Tips for Selecting a Tent
• Keep in mind the size, weight and portability of your tent (ease of set up and dismantling). Remember that you have to transport your tent. You need to balance the comfort of staying in a larger tent with the convenience factor of travelling with a lighter or more compact tent.
• Think of how many people and how much gear the tent will have to accommodate.
• If you plan to store your gear in the tent, then 'double the size' is a good rule.
• Larger tents with separate areas are great for families. Otherwise, if your children are older and independent, you could go for two or more smaller tents so that the children can sleep seperately.
• Choose a quality waterproof tent (seam sealed) with a fly that goes all the way to the ground, and an insect mesh for protection.
• Pick a sturdy tent that will withstand a heavy rainfall and wind but offers ventilation for hot days too.
• Photographs can be misleading, so aim to see the erected tent in person if possible so that you can get a true feeling for how big it is.
• Try to borrow a tent if it is your first time camping. The experience you have in setting up the tent, storing your gear and sleeping in it will go a long way in determining what your individual requirements are for a tent.
Tips for Happy Camping
• Check the facilities that the campground has to offer, especially if you're going to a remote area. For example, is there a store to buy food and supplies from? Will you need to purify drinking water? Are the sites powered or do you need to bring a gas stove?
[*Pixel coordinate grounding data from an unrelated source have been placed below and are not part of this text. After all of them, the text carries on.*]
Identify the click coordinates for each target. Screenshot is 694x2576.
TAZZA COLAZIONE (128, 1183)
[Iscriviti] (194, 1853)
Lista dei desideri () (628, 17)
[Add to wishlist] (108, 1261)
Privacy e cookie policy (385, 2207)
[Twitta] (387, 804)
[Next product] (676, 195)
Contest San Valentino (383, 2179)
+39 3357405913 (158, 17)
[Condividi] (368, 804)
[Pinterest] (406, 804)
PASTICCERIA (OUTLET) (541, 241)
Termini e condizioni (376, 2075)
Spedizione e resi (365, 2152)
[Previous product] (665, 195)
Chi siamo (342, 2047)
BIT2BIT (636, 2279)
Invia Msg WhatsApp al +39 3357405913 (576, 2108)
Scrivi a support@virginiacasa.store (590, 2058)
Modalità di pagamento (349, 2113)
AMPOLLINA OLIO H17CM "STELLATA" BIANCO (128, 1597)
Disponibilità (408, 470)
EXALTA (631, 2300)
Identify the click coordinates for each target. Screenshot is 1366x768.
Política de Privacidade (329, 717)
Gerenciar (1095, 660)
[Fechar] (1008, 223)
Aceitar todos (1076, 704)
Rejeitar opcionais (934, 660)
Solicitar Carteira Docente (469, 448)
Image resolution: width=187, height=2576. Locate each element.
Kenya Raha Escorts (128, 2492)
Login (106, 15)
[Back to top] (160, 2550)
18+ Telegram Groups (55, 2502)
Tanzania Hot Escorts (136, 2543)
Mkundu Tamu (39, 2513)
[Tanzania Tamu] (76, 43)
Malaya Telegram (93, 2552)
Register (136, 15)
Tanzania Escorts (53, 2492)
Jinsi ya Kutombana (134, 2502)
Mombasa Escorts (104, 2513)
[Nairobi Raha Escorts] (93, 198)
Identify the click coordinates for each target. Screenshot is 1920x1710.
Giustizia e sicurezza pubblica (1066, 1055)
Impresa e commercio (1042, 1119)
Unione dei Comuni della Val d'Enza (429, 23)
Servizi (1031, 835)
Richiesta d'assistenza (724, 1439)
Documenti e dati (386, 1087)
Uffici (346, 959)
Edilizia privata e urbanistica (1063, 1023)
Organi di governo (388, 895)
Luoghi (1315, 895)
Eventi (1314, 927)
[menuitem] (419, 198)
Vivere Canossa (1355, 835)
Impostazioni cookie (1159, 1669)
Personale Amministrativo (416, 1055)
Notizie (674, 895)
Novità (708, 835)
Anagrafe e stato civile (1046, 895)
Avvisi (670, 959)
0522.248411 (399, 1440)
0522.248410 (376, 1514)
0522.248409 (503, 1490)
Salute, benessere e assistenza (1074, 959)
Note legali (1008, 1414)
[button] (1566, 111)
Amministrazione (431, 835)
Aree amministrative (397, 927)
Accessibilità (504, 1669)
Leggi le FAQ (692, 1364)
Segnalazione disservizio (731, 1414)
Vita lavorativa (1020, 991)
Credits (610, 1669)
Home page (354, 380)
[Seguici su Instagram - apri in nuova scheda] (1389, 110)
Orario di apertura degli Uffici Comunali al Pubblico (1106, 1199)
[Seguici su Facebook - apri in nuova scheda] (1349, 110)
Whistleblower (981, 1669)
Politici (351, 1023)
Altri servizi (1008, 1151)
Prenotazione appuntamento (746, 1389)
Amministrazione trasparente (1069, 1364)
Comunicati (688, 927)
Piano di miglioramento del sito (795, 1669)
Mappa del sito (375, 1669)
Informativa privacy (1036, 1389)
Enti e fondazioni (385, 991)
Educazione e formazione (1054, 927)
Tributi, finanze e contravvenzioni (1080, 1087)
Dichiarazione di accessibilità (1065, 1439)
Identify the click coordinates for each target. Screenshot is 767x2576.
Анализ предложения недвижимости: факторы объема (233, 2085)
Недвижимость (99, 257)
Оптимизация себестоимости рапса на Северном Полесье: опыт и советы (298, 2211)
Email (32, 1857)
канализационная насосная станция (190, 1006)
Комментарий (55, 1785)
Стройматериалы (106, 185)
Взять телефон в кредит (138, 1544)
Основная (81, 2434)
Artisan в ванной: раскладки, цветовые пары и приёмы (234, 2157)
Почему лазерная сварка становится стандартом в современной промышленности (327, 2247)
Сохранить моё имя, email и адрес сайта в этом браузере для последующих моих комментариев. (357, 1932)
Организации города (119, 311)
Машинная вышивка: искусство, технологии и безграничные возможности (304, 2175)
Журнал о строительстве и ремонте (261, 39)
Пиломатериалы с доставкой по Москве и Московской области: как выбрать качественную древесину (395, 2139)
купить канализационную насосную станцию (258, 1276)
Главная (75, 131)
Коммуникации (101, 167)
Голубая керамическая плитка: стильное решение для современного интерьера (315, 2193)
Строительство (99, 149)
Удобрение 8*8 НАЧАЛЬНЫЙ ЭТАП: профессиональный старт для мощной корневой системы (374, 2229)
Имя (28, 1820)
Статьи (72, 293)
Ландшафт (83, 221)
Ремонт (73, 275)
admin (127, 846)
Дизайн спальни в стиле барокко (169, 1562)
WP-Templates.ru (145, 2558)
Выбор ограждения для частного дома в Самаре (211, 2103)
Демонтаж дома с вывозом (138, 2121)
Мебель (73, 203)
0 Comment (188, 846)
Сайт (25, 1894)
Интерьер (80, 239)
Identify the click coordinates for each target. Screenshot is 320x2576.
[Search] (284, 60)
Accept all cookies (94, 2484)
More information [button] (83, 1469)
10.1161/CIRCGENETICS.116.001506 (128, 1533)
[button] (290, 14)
• If you're camping over a peak summer period (December to early March) book well in advance. Freedom camping is only permitted in some parts of New Zealand so check at the local Visitor Centre first.
• Be weather wise. Choose a level campsite out of the prevailing wind. Avoid camping under large trees with a windfall risk. Be aware of low lying areas or riverbeds that might be prone to flooding. Secure your tent pegs well.
• To avoid leaking, do not touch the sides of your tent or allow your gear to lean against the tent walls. It compromises the water tight properties of the tent.
• A ground cloth placed under your tent will also keep your tent floor dry and clean.
• Properly secure all tent poles and tie downs.
• Check out any hazards in the campsite area, especially for children, such as streams, rivers and busy roads.
• If you're at a campground, find out about security and the 'quiet' hours. Be respectful of others.
• Minimise your impact on the environment
• Pack suntan lotion and insect repellent. Make sure you have warm clothing, it could be cold at night.
Camping with Children
• Make sure you have enough warm clothes. Remember, your house is most likely insulated, but tents are not. It will be a lot cooler sleeping in a tent and you want children to be warm and comfortable.
• Establish safety rules for the children and make sure they understand them. For example, preschool children might be told to remain within an agreed boundary. Adults should always accompany young children to swimming pools.
• Take along toys, board games or cards. Think of activities to entertain the kids if the weather turns for the worst.
• Take a torch for each child. Not only are they practical light sources but they also provide good entertainment value in the dark.
• Bring plenty of snacks and drinks.
• Take suntan lotion and hats to keep your children protected from the sun.
• Make sure your children have paper and books to draw on and record their experiences.